Inspections have been around for hundreds of years to help P&C insurers price correctly for commercial property risk, says Greg McCutcheon, president of Opta Information Intelligence. In a recent interview with Canadian Underwriter, he said it’s time for the industry to get back to these basics to help commercial clients navigate through this difficult market cycle.
“Data and analytics are essential, but there are underwriting practices that have been with us that have always worked [in determining risk and total insured value], and we’d be remiss not to use them,” McCutcheon said. “When a consumer calls up a broker and says, ‘My business insurance is going up significantly,’ I think it’s important to arm brokers with tools to say, ‘Here’s why,’ and also, ‘Here’s what we can do to protect your business and also advocate for better pricing.’”
Losses have escalated in several commercial lines. And blaming higher insurance premiums on poor investment returns and/or lax underwriting discipline isn’t likely going to cut it with your commercial clients. That’s where data analytics and tried-and-true methods such as inspections and appraisals can be a broker’s best friend, says McCutcheon.
“If a client calls up a broker [about their increased premium] and the broker says, “Well, you know, the industry isn’t getting a good return on bonds or investments like it used to, so insurers have to put through a price increase,’ that would be a pretty tough conversation,” he said.
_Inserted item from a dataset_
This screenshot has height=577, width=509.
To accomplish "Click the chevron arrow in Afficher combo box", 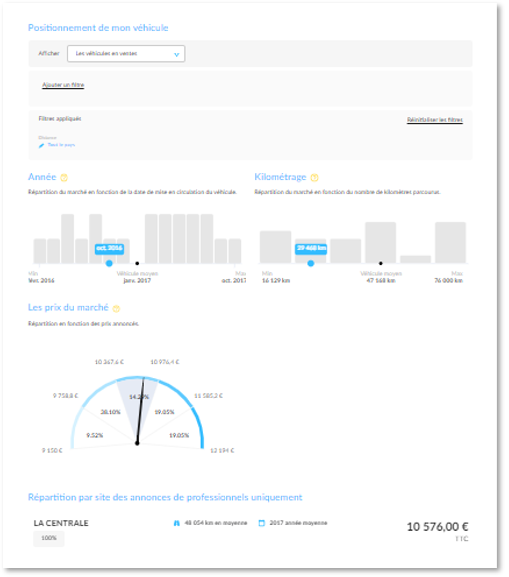I will coord(177,54).

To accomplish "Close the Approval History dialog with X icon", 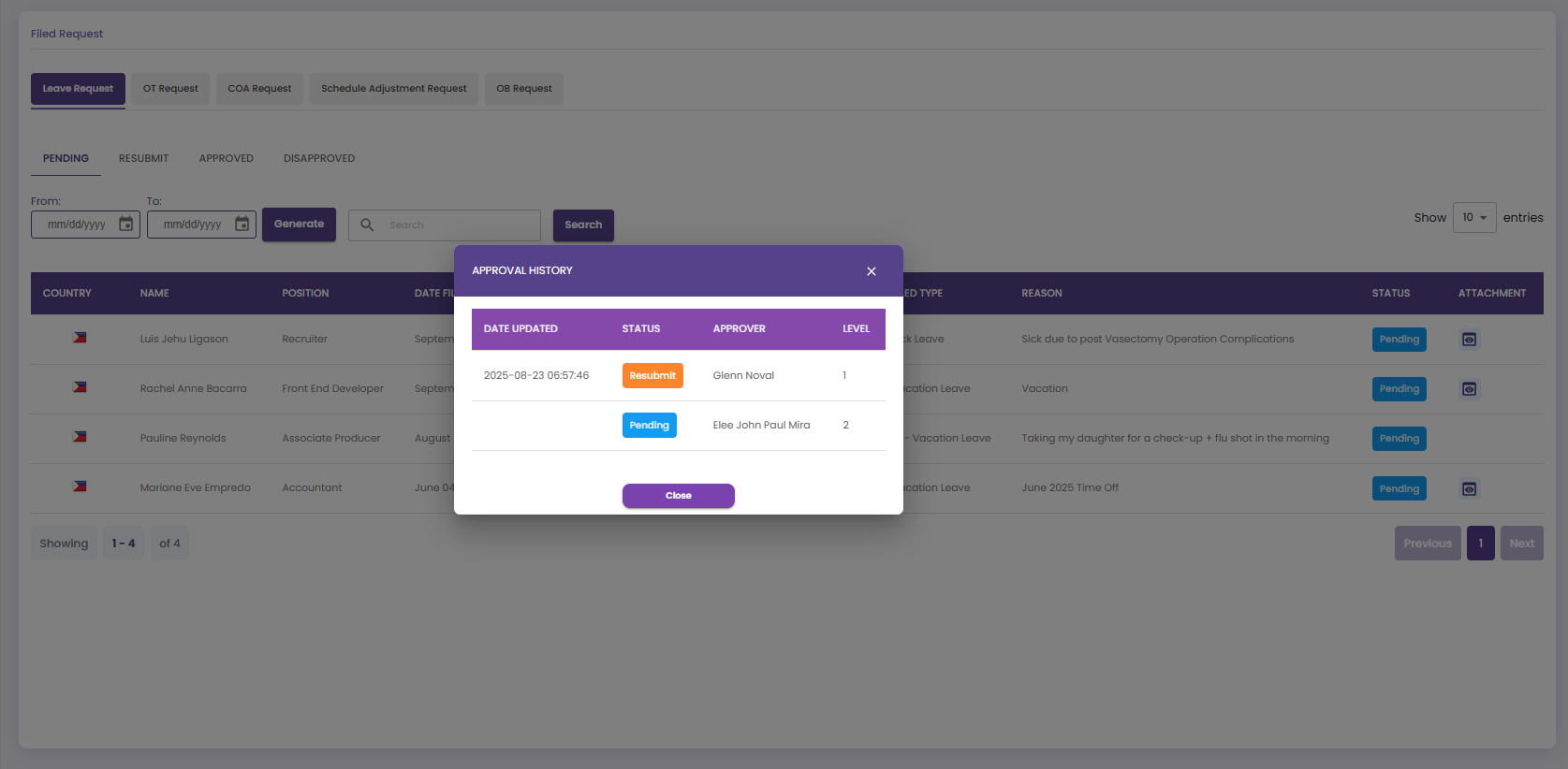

“As a broker, you would add a lot more value to the conversation by saying, ‘Look, we have seen these are the past [loss] experiences that have been happening with businesses like yours. The frequency and severity of those losses have increased dramatically. So that’s first and foremost why we need to look at price.’ Secondly, while we are doing this, we need to take time again to examine your business and go through it from a risk management and risk mitigation perspective to make sure that we can get you the best price. And also make sure you are protected.”
Data and analytics can help the broker with the first part of that conversation, which is to show a client the type, frequency, and severity of insured losses within their class of business. As McCutcheon points out, data analytics has advanced to the point where individual risks within the class can be pinpointed to a level of detail never seen before.
The next step is to employ tools such as inspections and appraisals to assess the total insured value of the client’s business. What’s the difference between the two?
An appraisal assesses the value of a commercial building that holds many occupancies. An example would be office buildings that may have dozens of different businesses in them. An appraisal would determine, for example, how much insurance would be required if the building were to be damaged or destroyed.
Inspections are based on individual locations. They identify underwriting risks and recommend risk mitigation strategies for that specific business. Examples would be identifying the risk of a slip-and-fall accident in a grocery store, or making recommendations on how a jewellery store can enhance security to protect against the theft of its gold watches or diamonds.
Both appraisals and inspections can help to identify and mitigate risks. In turn, that helps a broker make the case to an insurer that the client’s premium should be lowered, since the risk of a loss has been reduced.
“If you think about it, that resonates more with a consumer than coming back and saying, ‘I’m sorry, the market has changed, it’s hardened.’ Business owners don’t know what that term means,” says McCutcheon, who has witnessed three hard market cycles over the course of his 30-year career in the P&C insurance industry.
If the business can prove that they have taken some kind of risk mitigation measures, then the broker can probably advocate that the client deserves a better price. “But there has to be some quantification of that, and that’s where appraisals and inspections have always been a tried-and-true method,” says McCutcheon.